◆ **Exercise description**
With the line containing "The width and height of the screenshot is (618, 571)." as the start and the line containing "the vertical scrollbar" as the end, transcribe that span of the entries below exactly, including both.

◆ **Entries shown**
□ □ □ □

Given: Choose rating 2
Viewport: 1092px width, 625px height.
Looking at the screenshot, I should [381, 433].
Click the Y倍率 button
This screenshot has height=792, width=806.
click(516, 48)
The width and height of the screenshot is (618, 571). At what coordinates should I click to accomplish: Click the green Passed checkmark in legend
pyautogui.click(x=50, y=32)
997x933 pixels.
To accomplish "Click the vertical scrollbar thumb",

□ □ □ □

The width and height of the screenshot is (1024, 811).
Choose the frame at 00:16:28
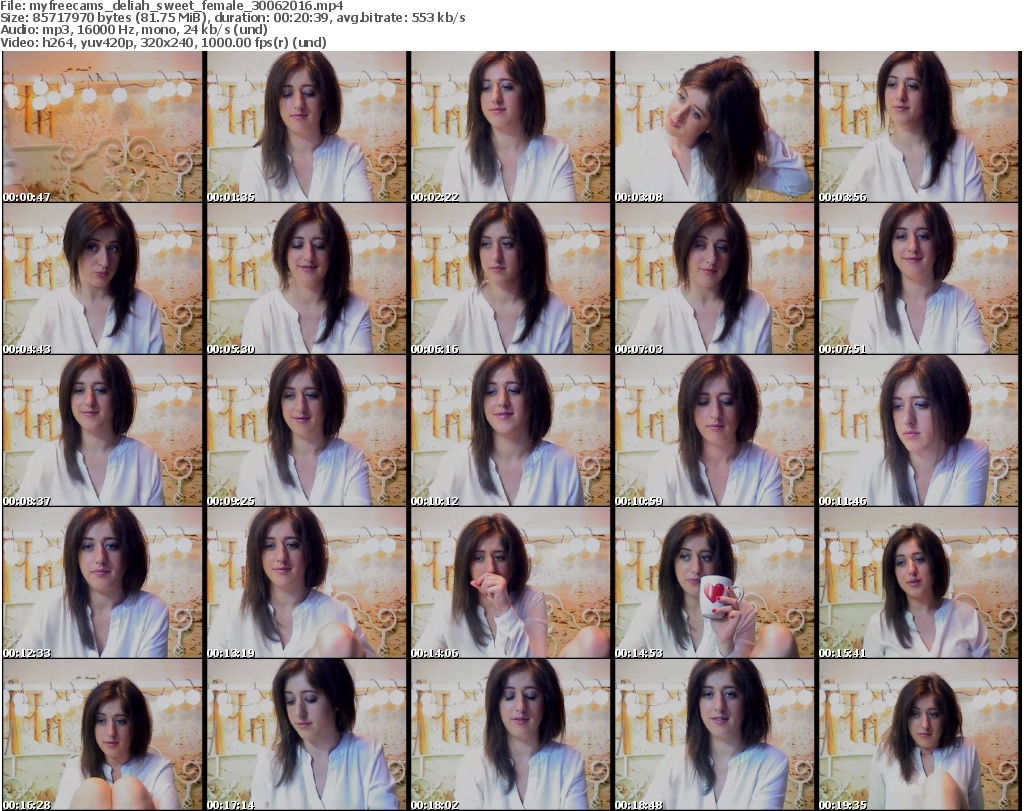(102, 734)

□ □ □ □

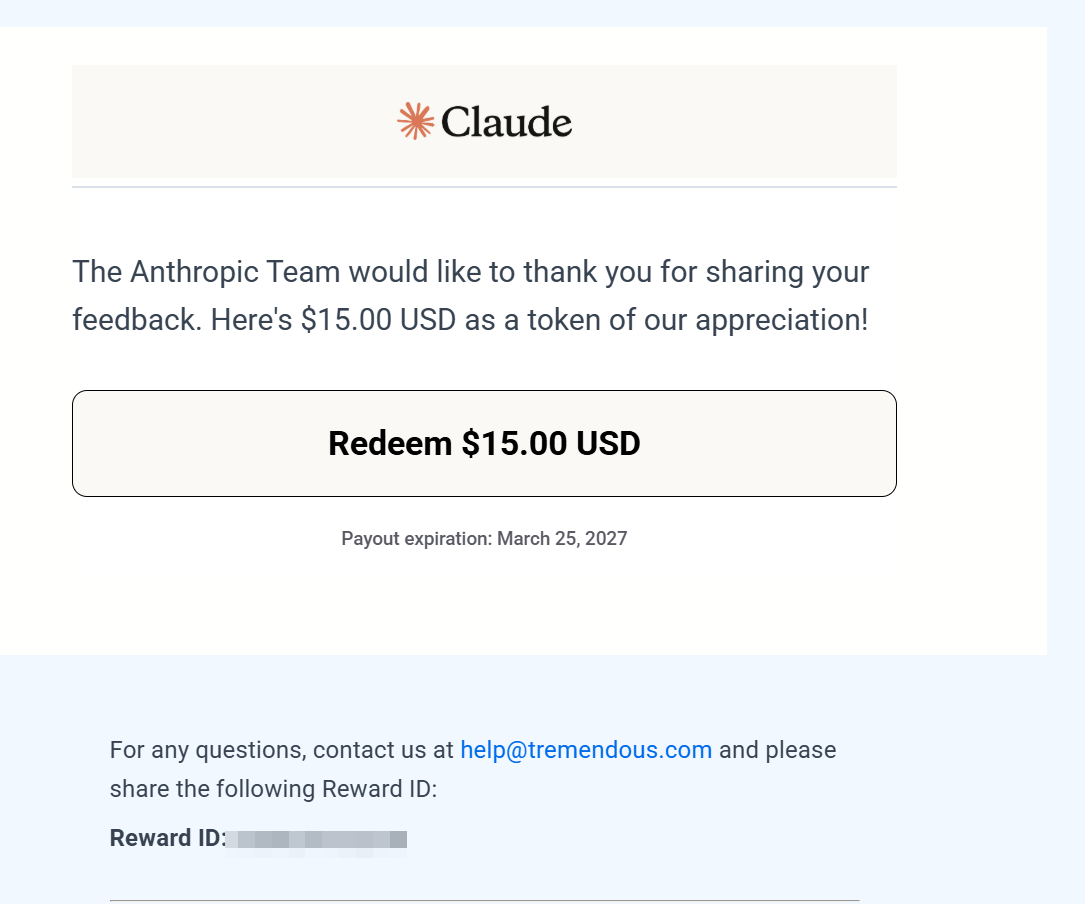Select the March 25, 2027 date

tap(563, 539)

□ □ □ □

◆ **Completed task**
The width and height of the screenshot is (618, 571). At what coordinates should I click to accomplish: Click the green Passed checkmark in legend
pyautogui.click(x=50, y=32)
997x933 pixels.
To accomplish "Click the vertical scrollbar thumb",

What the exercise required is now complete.